Hey Ralph , we have just about the opposite here.
We had some heavy rain yesterday, and rain is
forecast every day for the next week. I am ok with
that. It will make the hay grow. Hope you folks get
some rain soon, and things warm up.
 
Because it is. Used to be everyone used them in heavier soil to seed with then barrow the field. Problem was you always had to make strike outs just like a plow. Then do the outside rounds in a circle. Now they are almost obsolete
 
Some of my distant relatives farmed near Cabri, SK and mentioned working summerfallow with a disker. I had never heard the name and after they described it, I realized it's the same (I think) as what JD called the surflex tiller. Surflex tillers were fairly common in North Dakota but without the grain box. Prime use was fall tillage and/or summerfallow in the 1940s and 50s. My Cabri relatives spelled it diskar.
 
(quoted from post at 06:30:48 04/29/21) Surflex tillers were fairly common in North Dakota but without the grain box. Prime use was fall tillage and/or summerfallow in the 1940s and 50s. My Cabri relatives spelled it diskar.

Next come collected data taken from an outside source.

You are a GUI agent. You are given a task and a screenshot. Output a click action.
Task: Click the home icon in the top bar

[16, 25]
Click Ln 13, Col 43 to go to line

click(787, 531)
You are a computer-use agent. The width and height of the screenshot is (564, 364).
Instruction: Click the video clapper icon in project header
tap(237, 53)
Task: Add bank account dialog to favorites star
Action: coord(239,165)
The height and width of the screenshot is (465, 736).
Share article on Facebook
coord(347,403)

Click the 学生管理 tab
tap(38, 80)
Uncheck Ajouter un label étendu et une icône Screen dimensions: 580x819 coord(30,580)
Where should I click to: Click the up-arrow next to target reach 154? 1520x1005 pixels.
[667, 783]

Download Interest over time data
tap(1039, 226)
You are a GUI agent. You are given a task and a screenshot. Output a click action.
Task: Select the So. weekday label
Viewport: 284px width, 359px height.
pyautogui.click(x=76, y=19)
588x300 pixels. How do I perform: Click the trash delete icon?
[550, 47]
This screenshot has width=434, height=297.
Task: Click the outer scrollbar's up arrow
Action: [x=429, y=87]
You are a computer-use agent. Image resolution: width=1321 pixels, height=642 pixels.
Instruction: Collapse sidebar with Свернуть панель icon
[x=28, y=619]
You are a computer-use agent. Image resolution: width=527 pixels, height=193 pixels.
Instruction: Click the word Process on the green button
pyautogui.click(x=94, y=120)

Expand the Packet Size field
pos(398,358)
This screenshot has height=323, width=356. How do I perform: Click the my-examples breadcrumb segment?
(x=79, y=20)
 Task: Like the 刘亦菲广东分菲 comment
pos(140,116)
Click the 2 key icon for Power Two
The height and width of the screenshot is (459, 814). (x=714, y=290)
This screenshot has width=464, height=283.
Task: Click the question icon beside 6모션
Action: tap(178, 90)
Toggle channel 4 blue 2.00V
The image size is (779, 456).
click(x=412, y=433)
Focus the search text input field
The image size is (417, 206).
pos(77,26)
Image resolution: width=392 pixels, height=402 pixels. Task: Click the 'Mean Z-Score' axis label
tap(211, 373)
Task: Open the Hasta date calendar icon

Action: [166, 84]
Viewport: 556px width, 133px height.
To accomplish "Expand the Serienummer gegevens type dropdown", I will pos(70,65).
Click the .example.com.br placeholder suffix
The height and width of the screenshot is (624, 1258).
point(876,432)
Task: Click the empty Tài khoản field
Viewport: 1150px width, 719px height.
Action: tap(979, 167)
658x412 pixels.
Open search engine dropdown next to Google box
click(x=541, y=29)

You are right Ron. Generally known as a "disker" here. John Deere called their version the surflex tiller and that is what I am pulling in the photo. Early fifties model and its about the poorest example of a disker I've used. But then it is well worn from years of abuse n rocky ground. Massey and International made the best. Cockshutt and CCIL were ok too but I never heard much good about the John Deeres other than they were tough and durable. I've also got some video on YT of me working a patch of summerfallow with this outfit a few years ago.
 
That's not a bad idea to have a defendable space between your property and a approaching fire. In southern California fire does a lot of damage. Hundreds
of houses are destroyed each year because people don't provide the proper fire brake. You call them fireguards. the fire departments wants at least 100
ft. first 50 feet thinned 50% the next 50 feet around the hoses cleared. The problem is a lot of people disregard these requirements, and wonder why
their house burns down. I will be cuttings weeds for the next couple months, providing these fire breaks. Stan
 
Our weather pattern is doing the same thing we finally did a
rain not enough to break the drought but enough to help
 
My dad always warned us that spring was the most dangerous time of year for fires. All that dead grass just burns like crazy, especially if there is wind. And we get a lot of that. The older I get, the less willing I am to start and fight fires. If a stubble fire gets my property it won't be one that I lit. Its one of the many reasons I quit growing flax as we had to burn all the straw after harvesting it.
 
Interesting. Where I grew up, summer fallow and winter wheat were the norm. One-ways were very common, but I never saw one set up as a grain drill. These days chemical fallow has largely made the one-way obsolete.